▸ PROBLEM TO WORK ON: Every entry in the data is to be written out exactly; no picture belongs in the copy.
== Segment start ==
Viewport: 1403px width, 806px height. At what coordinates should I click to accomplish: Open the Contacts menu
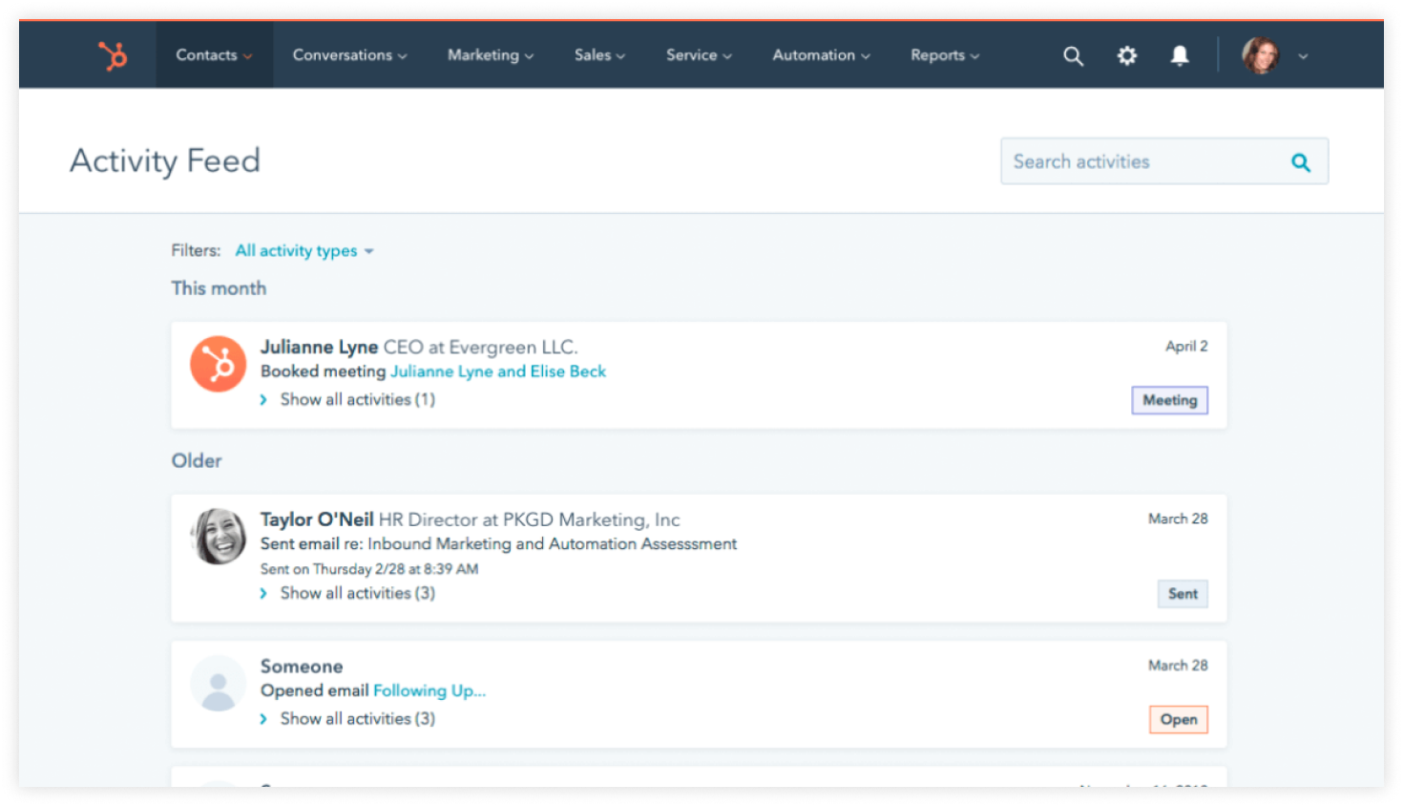click(x=214, y=55)
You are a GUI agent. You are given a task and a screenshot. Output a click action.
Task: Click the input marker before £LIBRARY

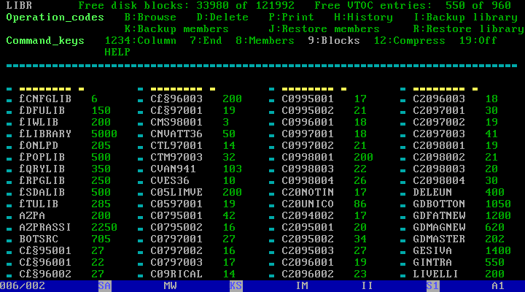pos(9,134)
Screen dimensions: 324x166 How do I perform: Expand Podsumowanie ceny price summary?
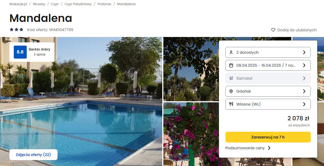(248, 148)
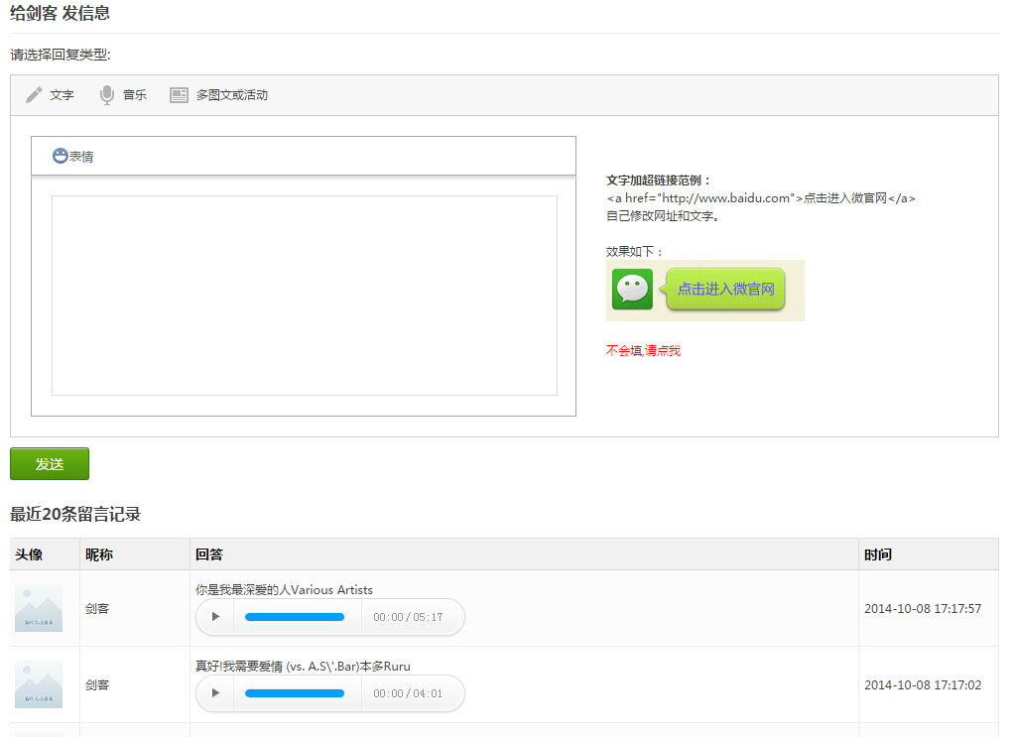Click the 时间 column header
This screenshot has height=737, width=1012.
[x=877, y=554]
== Segment end ==
▸ RESULT OF THE EXERCISE:
Viewport: 1403px width, 806px height. At what coordinates should I click to accomplish: Open the Contacts menu
click(x=214, y=55)
You are a GUI agent. You are given a task and a screenshot. Output a click action.
Task: Click the input marker before £LIBRARY

pos(9,134)
Screen dimensions: 324x166 How do I perform: Expand Podsumowanie ceny price summary?
(248, 148)
Click the 时间 column header
This screenshot has height=737, width=1012.
[x=877, y=554]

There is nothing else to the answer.